Monday 12 June 2017

Public Service Productivity

The Productivity Commission is to be looking at state-sector productivity in a coming inquiry. 

Here's Patrick Nolan on it:
Measuring the productivity of public services is complex. The question is whether evidence of a lagging productivity performance tells us something about public services or more about the measures being used. In particular, the Statistics New Zealand data for the education sector do not account for changes in quality, yet the quality of products and services varies over time.

Adjusting estimates of public sector productivity for quality changes is a challenging task. To illustrate, the Productivity Commission has just published work on quality adjusted productivity measures for New Zealand schools using sector-level data. This work shows the benefits and risks of different approaches and highlights differing results emerging from different quality measures. The differences point to the need to better understand what measures reflect the performance of New Zealand schools.

There is still much more to do to better understand the productivity of New Zealand’s public services. And it is important not to simply point to poor performance, but to develop practical insights into how measures can help improve services. No single approach will work in all cases and no single organisation will have all the answers.

While understanding public sector productivity may be challenging this does not mean giving up. Nations cannot ignore the need to measure and improve the productivity of their public services. As David Cameron once noted, improving public services are “not about theory or ideology – they are about people’s lives.”
Public sector productivity is a big problem for a few reasons.

One of those reasons is that a reasonable chunk of what the public sector does destroys value, and making the government more effective and efficient towards those outcomes is itself destructive. Imagine a world in which the government were tremendously efficient at identifying and prosecuting people who:
  • Smoked a joint;
  • Provided assistance to a terminally ill person in constant pain to help end their suffering;
  • Gave somebody a ride in their car, not for free but for cash, and without a P-endorsement on their license;
  • Blasphemed;
  • Watched an R-13 TV show with their 12 year old on DVD (illegal) rather than on broadcast (legal);
  • Rode a bicycle without a helmet;
  • Was homosexual before the government finally got around to deciding that it shouldn't be prosecuting people for being homosexual.
Efficiency in the pursuit of public bads is bad. Government produces many public bads. The same government that funded Alan Turing, killed him. The first part of that was a public good; the evil of the second part outweighs the first. Views on the desirability of efficient government depend on views on that government's benevolence. And there's much to be said for government stopping doing evil things before doing good things better. 

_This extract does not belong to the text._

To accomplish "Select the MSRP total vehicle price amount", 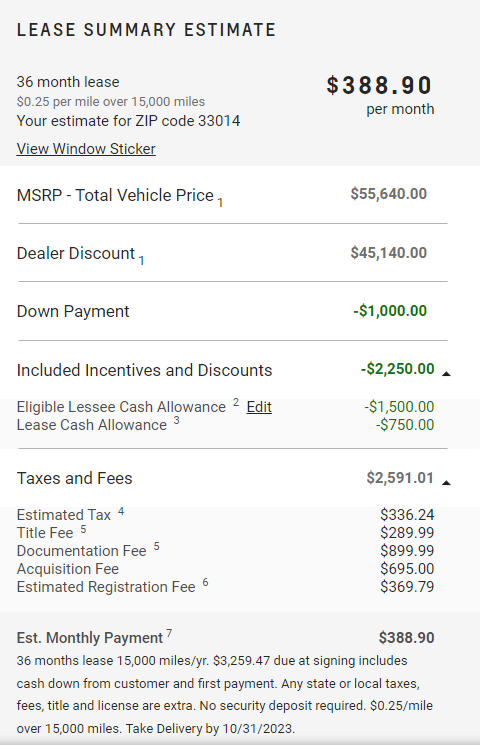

But leaving all that aside, you need to put some value on the outputs. There's plenty of stuff you can do to get closer towards one sense of cost-efficiency. Outsourcing, competitive tendering, and a lot of the outcome-based contracting under the Social Investment Approach will all give us a much clearer picture of the cost per unit of outcome. And the Social Investment Approach also gives a sense of the value to the government of those outcomes in terms of reduced long-term fiscal liability - which is a darned sight better than what we have had before. But it still doesn't really say how much people really value the outcomes.

Patrick's link does go to some exceptionally interesting work on productivity in education; I'll follow up on that in a later post.

It'll be interesting to see where Prod Comm takes the inquiry. I'm an optimist about getting better cost-per-outcome efficiency. I'm a pessimist that we'll ever get the right mix of outcomes. But I'm optimistic that we will eventually at least be able to stop the purchasing of bad outcomes.